[YNOI 2016] 掉进兔子洞

[题目链接]

         https://www.lydsy.com/JudgeOnline/problem.php?id=4939

[算法]

         不难发现 ， 

         ansi = (r1 - l1 + 1) + (r2 - l2 + 1) + (r3 - l3 + 1) - sigma(min(cnt1i , cnt2i , cnt3i))

         bitset + 莫队即可

         时间复杂度 : O(Nsqrt(N) / 32)

[代码]

       

#include<bits/stdc++.h>
using namespace std;
#define N 100010
#define TT 25000
typedef long long ll;
typedef long double ld;
typedef unsigned long long ull;

struct query
{
    int l , r;
    int id; 
} q[N];

int n , m , sz;
int cnt[N] , block[N] , ans[N] , l1[N] , r1[N] , l2[N] , r2[N] , l3[N] , r3[N] , a[N] , b[N];
bool vis[N];
bitset< N > tmp , f[TT + 5];

template <typename T> inline void chkmin(T &x , T y) { x = min(x , y); }
template <typename T> inline void chkmax(T &x , T y) { x = max(x , y); }
template <typename T> inline void read(T &x)
{
   T f = 1; x = 0;
   char c = getchar();
   for (; !isdigit(c); c = getchar()) if (c == '-') f = -f;
   for (; isdigit(c); c = getchar()) x = (x << 3) + (x << 1) + c - '0';
   x *= f;
}
inline void add(int x)
{
    tmp[a[x] + cnt[a[x]]] = 1;
    ++cnt[a[x]];
}
inline void dec(int x)
{
    tmp[a[x] + cnt[a[x]] - 1] = 0;
    --cnt[a[x]];
}
inline bool cmp(query a , query b)
{
    if (block[a.l] == block[b.l]) return a.r < b.r;
    else return a.l < b.l;
}
inline void solve(int l , int r)
{
    tmp.reset();
    memset(cnt , 0 , sizeof(cnt));
    memset(vis , false , sizeof(vis));
    int len = 0;
    for (int i = 1; i <= TT; i++) f[i].reset();
    for (int i = l; i <= r; i++)
    {
        q[++len] = (query){l1[i] , r1[i] , i};
        ans[i] += r1[i] - l1[i] + 1;
        q[++len] = (query){l2[i] , r2[i] , i};
        ans[i] += r2[i] - l2[i] + 1;
        q[++len] = (query){l3[i] , r3[i] , i};
        ans[i] += r3[i] - l3[i] + 1;
    }    
    sort(q + 1 , q + len +  1, cmp);
    int L = q[1].l , R = q[1].l - 1;
    for (int i = 1; i <= len; i++)
    {
        while (R < q[i].r)
        {
            add(R + 1);
            ++R;
        }
        while (R > q[i].r)
        {
            dec(R);
            --R;
        }
        while (L < q[i].l)
        {
            dec(L);
            ++L;
        }
        while (L > q[i].l)
        {
            add(L - 1);
            --L;
        }
        if (!vis[q[i].id - l + 1]) 
        {
            vis[q[i].id - l + 1] = true;
            f[q[i].id - l + 1] = tmp;
        } else f[q[i].id - l + 1] &= tmp;
    }
    for (int i = l; i <= r; i++)
_____
根据上面的题解回答：
(a) [算法] 部分给出的时间复杂度是什么？
(b) 代码中 TT 被 #define 为多少？
(c) 函数 cmp 在 block[a.l] == block[b.l] 时返回什么表达式？

### 提取记录
_____
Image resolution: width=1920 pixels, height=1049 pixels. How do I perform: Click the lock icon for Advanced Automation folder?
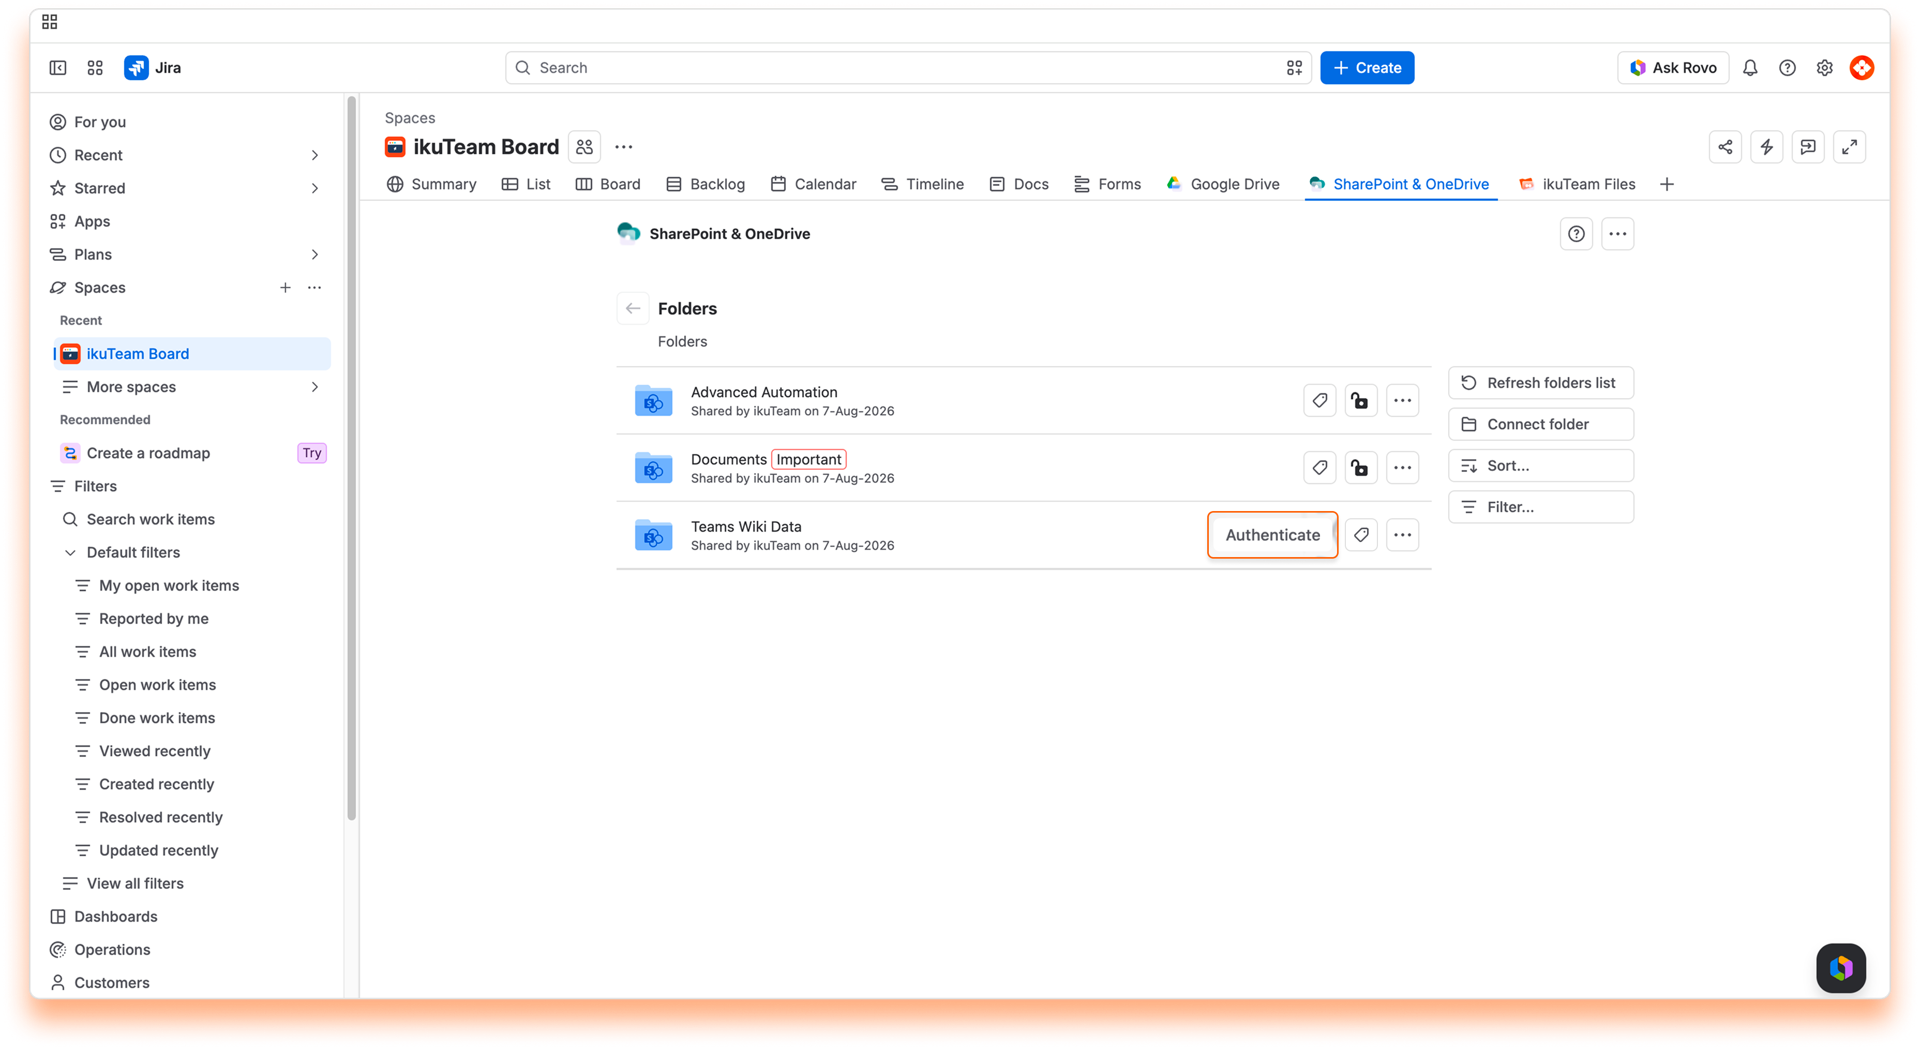pos(1360,401)
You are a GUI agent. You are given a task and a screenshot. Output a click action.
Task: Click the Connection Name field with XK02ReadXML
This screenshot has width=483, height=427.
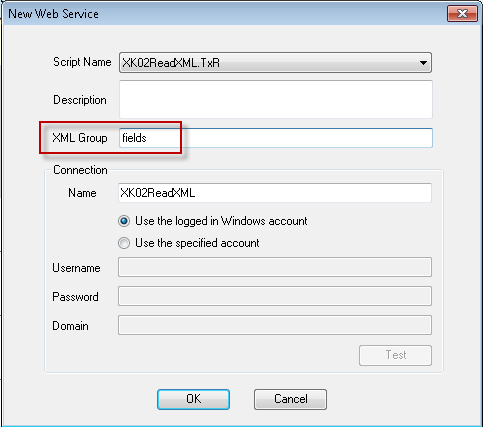click(275, 193)
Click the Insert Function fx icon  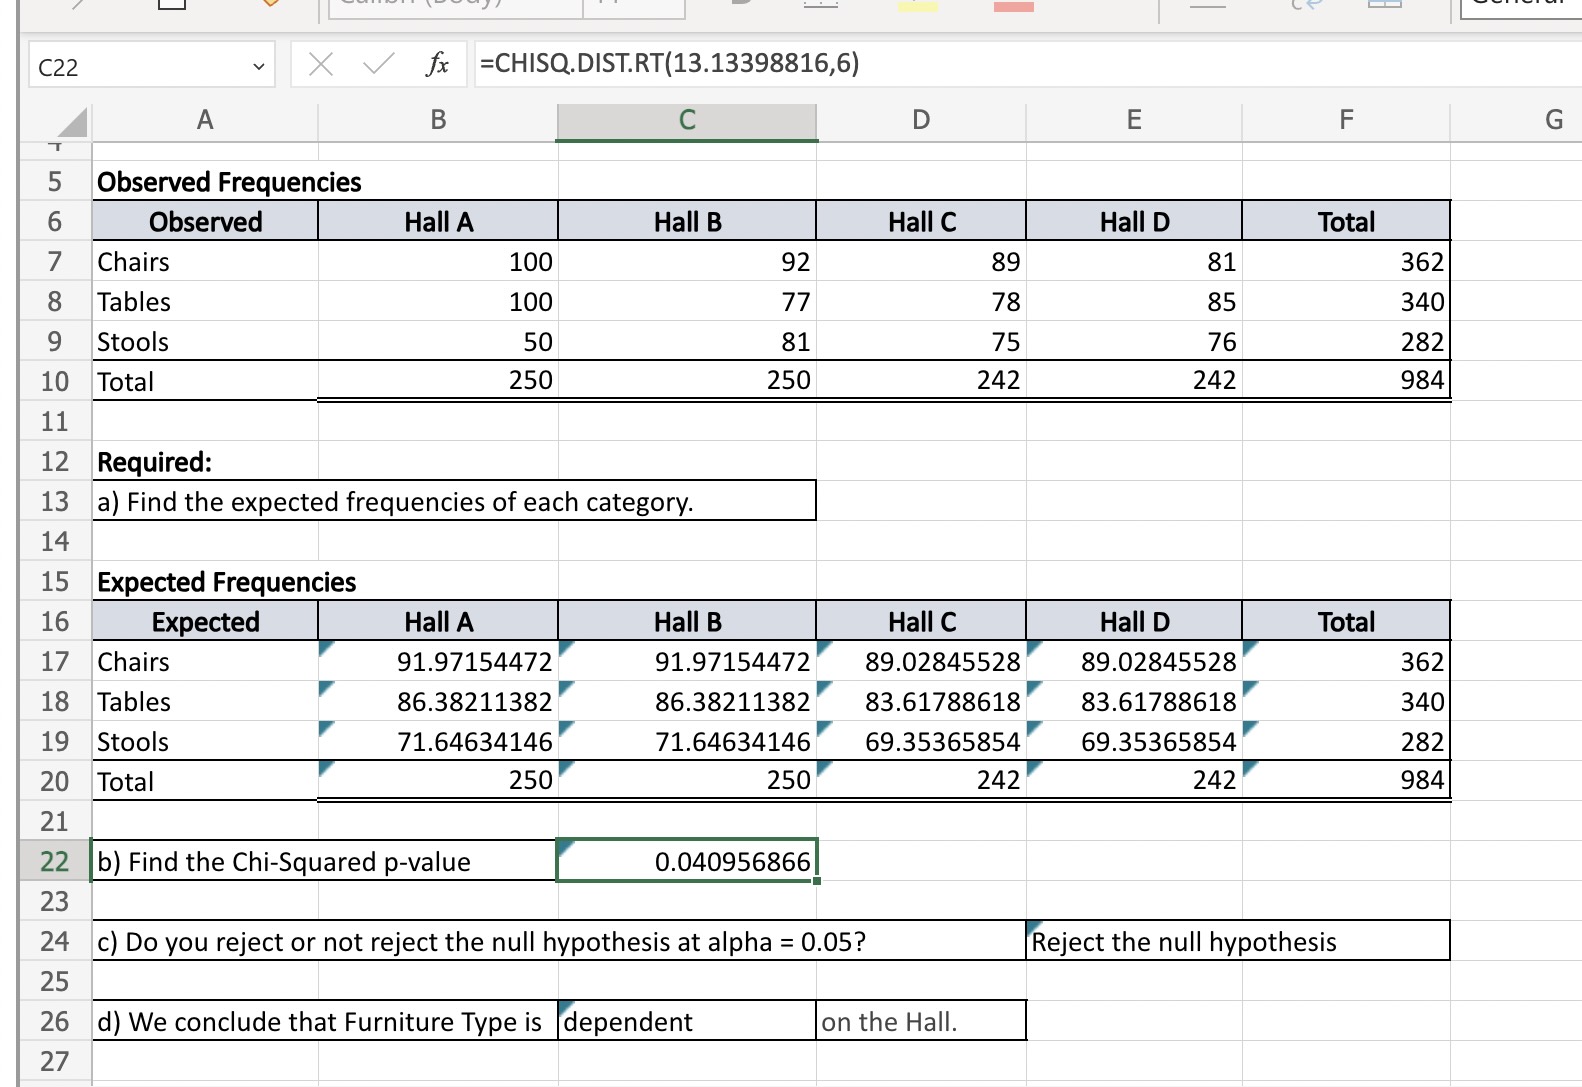(x=437, y=65)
_____
### 参考答案
(a) O(Nsqrt(N) / 32)
(b) 25000
(c) a.r < b.r